- **CONSIGNE 1**:
Dans l'extrait sur la présidence de la FHP, recopiez le passage qui commence à « Chacun des deux » et se termine à « la FHP Rhône-Alpes. », en substituant « établissements privés » à « cliniques ».
- **CONSIGNE 2**:
D'après l'extrait sur la présidence de la FHP, combien de départements français n'ont plus de maternité privée ?

Chacun des deux candidats à la présidence de la FHP, dans son programme, promet de défendre au mieux le secteur. Il est question de renforcer le pouvoir de négociation de la FHP auprès des tutelles et de rapprocher la Fédération des médecins, pour négocier ensemble des dossiers communs, comme la permanence des soins. Au menu, également, la promesse d'un intense lobbying pour que reprenne la convergence tarifaire entre hôpitaux et cliniques, et l'octroi, au sein de la FHP, d'une plus grande autonomie au secteur médecine, chirurgie, obstétrique (MCO), qui peine aujourd'hui à se faire entendre face à la psychiatrie et aux soins de suite, mieux structurés. «Plus de vingt départements français n'ont plus de maternité privée: le secteur MCO doit être plus réactif pour défendre ses intérêts», considère Jean-Loup Durousset, 49 ans, président de la FHP Rhône-Alpes.

(Éléments enregistrés)
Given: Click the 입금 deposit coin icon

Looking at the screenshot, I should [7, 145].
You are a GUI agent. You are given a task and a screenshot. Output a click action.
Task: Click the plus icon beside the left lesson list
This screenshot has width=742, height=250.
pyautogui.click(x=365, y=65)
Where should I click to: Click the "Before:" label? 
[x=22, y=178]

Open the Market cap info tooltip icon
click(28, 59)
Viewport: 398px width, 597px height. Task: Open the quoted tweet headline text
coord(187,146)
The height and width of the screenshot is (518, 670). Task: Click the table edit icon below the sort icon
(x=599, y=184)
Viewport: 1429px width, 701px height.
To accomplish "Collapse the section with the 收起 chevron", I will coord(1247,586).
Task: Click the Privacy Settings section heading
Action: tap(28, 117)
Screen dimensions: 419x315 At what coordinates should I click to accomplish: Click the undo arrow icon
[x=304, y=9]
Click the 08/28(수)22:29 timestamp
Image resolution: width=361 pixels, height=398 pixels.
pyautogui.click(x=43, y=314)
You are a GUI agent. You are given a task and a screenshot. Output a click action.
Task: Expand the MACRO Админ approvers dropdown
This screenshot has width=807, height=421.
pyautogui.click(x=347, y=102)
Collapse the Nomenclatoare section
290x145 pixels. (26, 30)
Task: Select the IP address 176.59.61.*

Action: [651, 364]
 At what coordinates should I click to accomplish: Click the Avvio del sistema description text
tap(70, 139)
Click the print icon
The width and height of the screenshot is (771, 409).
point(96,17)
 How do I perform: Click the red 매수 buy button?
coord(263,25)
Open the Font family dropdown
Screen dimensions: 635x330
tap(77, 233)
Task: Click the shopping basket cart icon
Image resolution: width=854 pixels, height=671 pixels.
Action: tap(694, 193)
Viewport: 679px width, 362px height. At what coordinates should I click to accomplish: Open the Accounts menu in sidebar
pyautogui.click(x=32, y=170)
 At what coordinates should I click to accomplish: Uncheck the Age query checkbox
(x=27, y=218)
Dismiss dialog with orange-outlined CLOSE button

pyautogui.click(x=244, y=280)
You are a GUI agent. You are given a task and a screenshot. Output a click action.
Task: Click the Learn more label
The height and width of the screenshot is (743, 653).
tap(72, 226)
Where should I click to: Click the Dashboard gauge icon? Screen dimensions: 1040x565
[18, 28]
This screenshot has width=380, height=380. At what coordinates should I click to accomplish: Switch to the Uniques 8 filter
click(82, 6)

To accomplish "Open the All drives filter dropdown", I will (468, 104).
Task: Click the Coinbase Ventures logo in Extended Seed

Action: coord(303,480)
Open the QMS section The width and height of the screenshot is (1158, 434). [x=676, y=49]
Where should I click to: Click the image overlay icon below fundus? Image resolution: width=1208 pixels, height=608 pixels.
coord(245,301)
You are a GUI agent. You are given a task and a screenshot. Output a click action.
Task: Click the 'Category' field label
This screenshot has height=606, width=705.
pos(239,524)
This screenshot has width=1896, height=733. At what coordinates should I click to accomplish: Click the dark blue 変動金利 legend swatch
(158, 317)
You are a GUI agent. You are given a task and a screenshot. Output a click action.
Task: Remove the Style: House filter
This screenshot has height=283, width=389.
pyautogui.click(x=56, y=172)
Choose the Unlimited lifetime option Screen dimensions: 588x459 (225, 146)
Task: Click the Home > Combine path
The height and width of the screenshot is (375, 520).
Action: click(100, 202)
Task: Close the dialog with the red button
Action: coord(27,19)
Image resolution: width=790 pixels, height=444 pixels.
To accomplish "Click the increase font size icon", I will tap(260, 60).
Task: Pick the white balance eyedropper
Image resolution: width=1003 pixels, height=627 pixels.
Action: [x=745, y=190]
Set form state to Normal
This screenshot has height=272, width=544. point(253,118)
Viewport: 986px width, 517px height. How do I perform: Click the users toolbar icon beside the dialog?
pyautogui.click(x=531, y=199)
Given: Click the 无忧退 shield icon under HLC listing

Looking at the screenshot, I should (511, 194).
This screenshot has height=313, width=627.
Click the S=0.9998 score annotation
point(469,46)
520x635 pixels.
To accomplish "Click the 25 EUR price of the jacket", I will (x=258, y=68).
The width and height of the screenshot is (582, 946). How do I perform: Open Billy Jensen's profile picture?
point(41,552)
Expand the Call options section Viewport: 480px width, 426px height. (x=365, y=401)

- **RÉPONSE 1**:
Chacun des deux candidats à la présidence de la FHP, dans son programme, promet de défendre au mieux le secteur. Il est question de renforcer le pouvoir de négociation de la FHP auprès des tutelles et de rapprocher la Fédération des médecins, pour négocier ensemble des dossiers communs, comme la permanence des soins. Au menu, également, la promesse d'un intense lobbying pour que reprenne la convergence tarifaire entre hôpitaux et établissements privés, et l'octroi, au sein de la FHP, d'une plus grande autonomie au secteur médecine, chirurgie, obstétrique (MCO), qui peine aujourd'hui à se faire entendre face à la psychiatrie et aux soins de suite, mieux structurés. «Plus de vingt départements français n'ont plus de maternité privée: le secteur MCO doit être plus réactif pour défendre ses intérêts», considère Jean-Loup Durousset, 49 ans, président de la FHP Rhône-Alpes.

- **RÉPONSE 2**:
Plus de vingt départements.